[Start of section]
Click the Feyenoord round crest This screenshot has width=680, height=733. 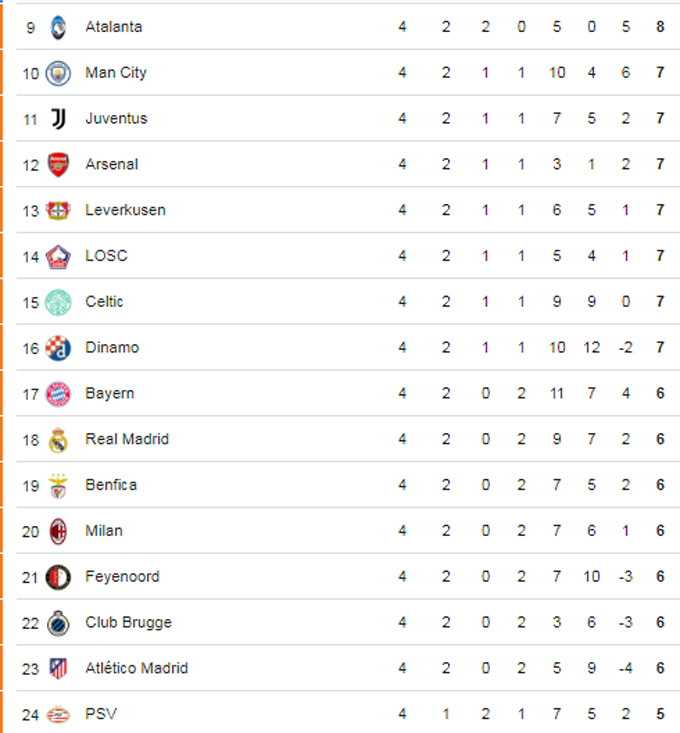click(58, 577)
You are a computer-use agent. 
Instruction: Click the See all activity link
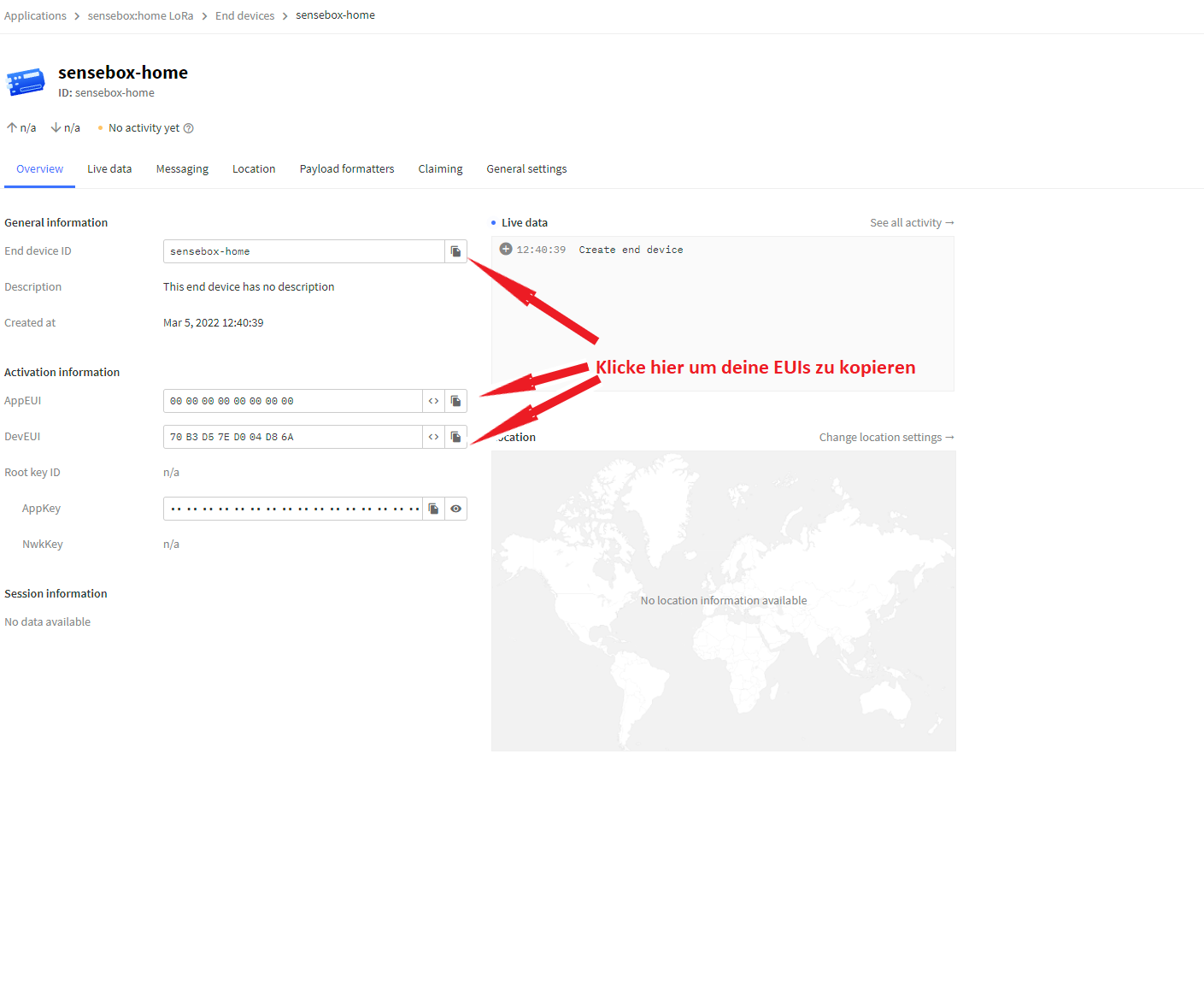(x=911, y=223)
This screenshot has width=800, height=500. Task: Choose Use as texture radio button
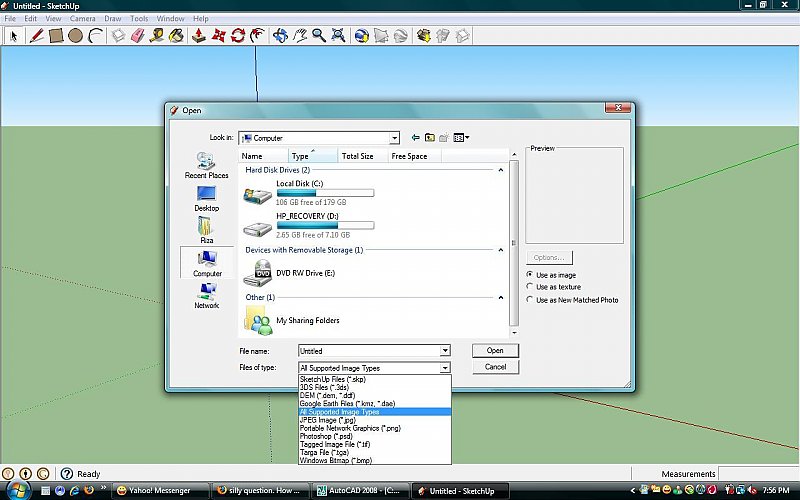click(x=530, y=287)
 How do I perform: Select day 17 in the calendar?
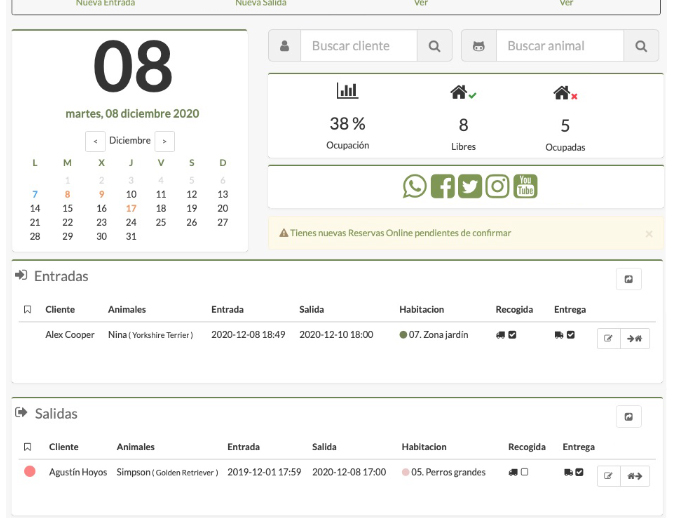131,208
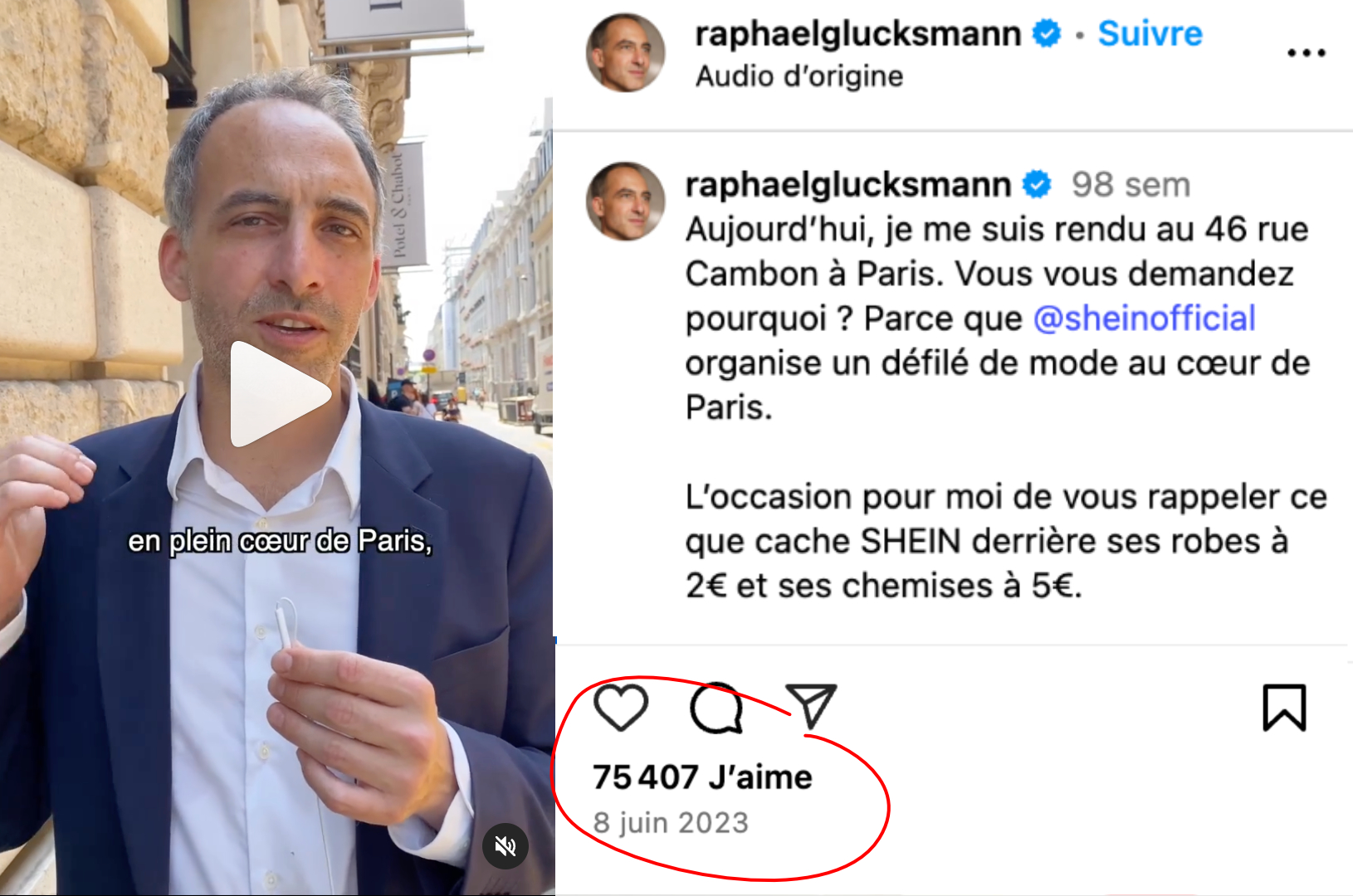
Task: Open the three-dot more options menu
Action: click(x=1307, y=52)
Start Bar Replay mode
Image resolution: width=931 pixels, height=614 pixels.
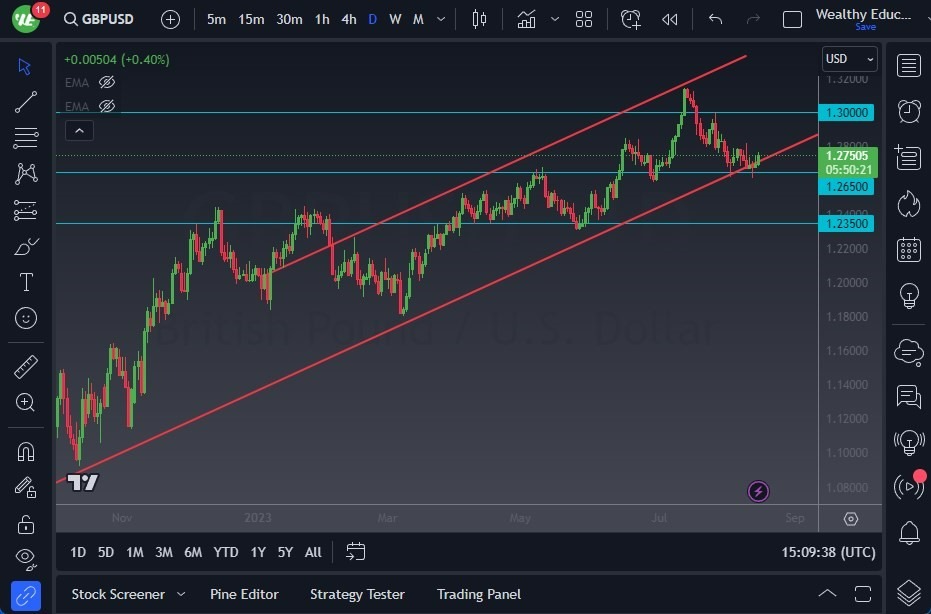pos(669,19)
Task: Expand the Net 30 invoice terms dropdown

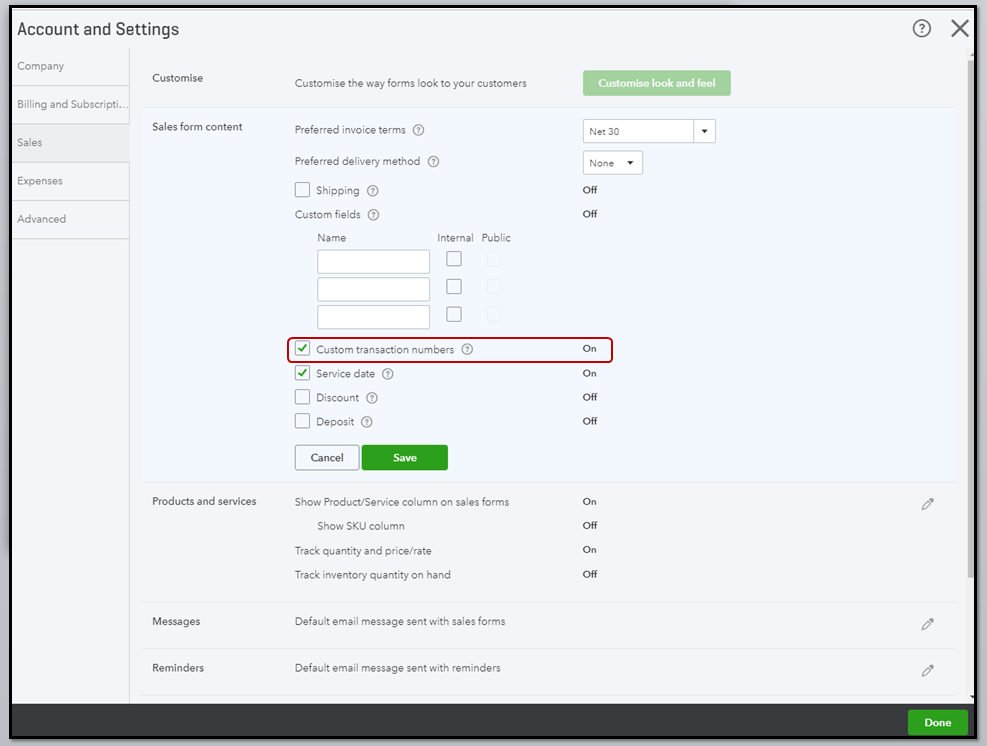Action: point(705,131)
[End of section]
● **Task description**: Restate exactly the lines that start at the "Start Bar Replay mode" line and end with the last line of the material above, leaving out the pictures.

● **Your solution**:
Start Bar Replay mode
Image resolution: width=931 pixels, height=614 pixels.
pos(669,19)
Task: Expand the Net 30 invoice terms dropdown

Action: point(705,131)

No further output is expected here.